Student body reacts to 2016 presidential election results


(Photo: Mallory Dirks/The Simpsonian)

by Ashley Smith, Editor-in-Chief

INDIANOLA, Iowa — Simpson College students have differing views on the results of the presidential election in which Republican Donald Trump emerged victorious but agree the violence and name calling in politics needs to stop.

Freshman Cole Tramp said he voted for Trump because he didn’t like Democratic presidential contender Hillary Clinton, and his political views align with the Republican Party.

“Don’t get me wrong, I don’t like Trump,” Tramp said. “(Clinton) was just someone who continually lies and has been in a position of power and hasn’t done a whole lot I didn’t support.”

Senior Trevor McKee voted for Trump because he thought the political outsider was the best option out of the two candidates.

“I didn’t completely agree with everything on his platform and I didn’t agree with him, but I agreed with him more than I agreed with Hillary,” McKee said.

“At the end of the day, no matter who the president is, yeah, they have control and power, but it’s not a complete dictatorship. It’s really how the people respond… how the presidents themselves respond to the feedback they get, and I feel like Trump has a lot of work to do with what he says.”

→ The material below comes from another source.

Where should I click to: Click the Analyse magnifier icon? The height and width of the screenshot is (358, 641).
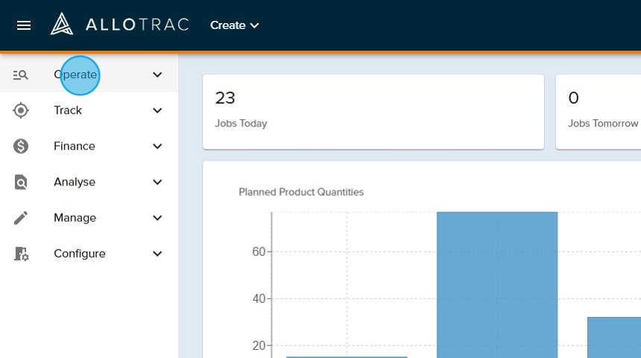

Junior Aliya Ryan said it’s the duty of the American people to respect the president of the United States.

“I think the violence and the negativity in this country right now is over the top,” she said. “And I wish it wasn’t and I understand, but I wish people would understand their duty as Americans to be respectful at least, and rioting and being radical isn’t going to change the outcome of the election.”

Nontraditional student Matthew Haynie said he’s seen a lot of name calling from the Democrats during this election.

“I really think that liberals who call us uneducated, call us ignorant, call us misogynists and bigots and every word in the book… That is just stirring the pot, and if they continue doing so, they’re going to see (Trump) win the nomination and you’re going to see him win the election again in another four years,” Haynie said.

He said if liberals want to change America, the best way is to stop name calling and try to rally around a compromise.

Sophomore Liz Nimmo, a Clinton supporter, said she’s worried about her friends who are minorities after the election results.

“I’m worried about my friends in the LGBTQ community, my disabled friends and their safety and, personally, as a woman, I feel unsafe in a sense that I feel as though I’m not welcome in Trump’s America. AndI feel as though I don’t have a place here and that my concerns and my health as a woman do not matter. And I think that’s the message the nation sent when they voted for Trump,” Nimmo said.

The attendees of a post-election conversation with college President Jay Simmons on Nov. 10 echoed these sentiments.

About 200 students, faculty and staff met in the Principal Black Box to discuss the election results.

Simmons opened the conversation saying: “Our purpose today is not to talk about why anyone voted for any particular candidate. The reason we are here is to talk about how we go forward and help each other and recognize that we as a community have values that we need to commit ourselves to, and we need to support each other through a time of transition.”

Simmons went on to read Simpson’s inclusion policy.

“There are people around our country right now, and I hope not many, but I know some of them are on our campus, who are nervous, who worry about their future and wonder about their place in the community. First and foremost, any of you at Simpson College can rest assured that we will stand by these words and that this is one place where we will value each other first and foremost and above all else,” Simmons said.

About 27 students, staff and faculty discussed their fears of oppression, the notion of privilege and what to do to moving forward.

Freshman Amir Suljic, who is a Muslim, told the story of his family immigrating to the United States from Bosnia in a time of Muslim genocide. He said instead of being fearful, he’s hopeful that Americans can come back from this election.

“I don’t blame anyone who voted for Trump for why they voted for Trump… and to call all of these people racist, misogynistic, because they voted for this man, to me, is not what this country needs at the moment. I think we all need to move on.”

Sophomore Cecilia Martinez shared her fear of living in a country with Trump as president and also being an undocumented immigrant and identifying as queer.

“The whole mash up of everything I am, I’m kind of the poster child for everything Trump does not like,” Martinez said. “There is a fear of physical safety for a lot of people and not knowing how people are going to react.

Martinez said not to turn away from who you are, whether you’re a part of the LGBT community, a minority, part of a nondominant religion or have a disability.

“Know that there are people here for you, and at some point, hopefully, we’ll overcome this. But right now it’s important to validate people and know that it’s going to take time, Simmons said.”

“I’m not going to tell you that it’s going to be OK,” he added. “I don’t know that it will be. But I can tell you that this college will live up to those values in that statement.”

There are support services available to students on campus who feel they need it. Counseling Services is open Monday through Friday from 8 a.m. to 4:30 p.m. and Sexual Assault Response Advocates are available 24/7 by calling or texting 515-330-6392.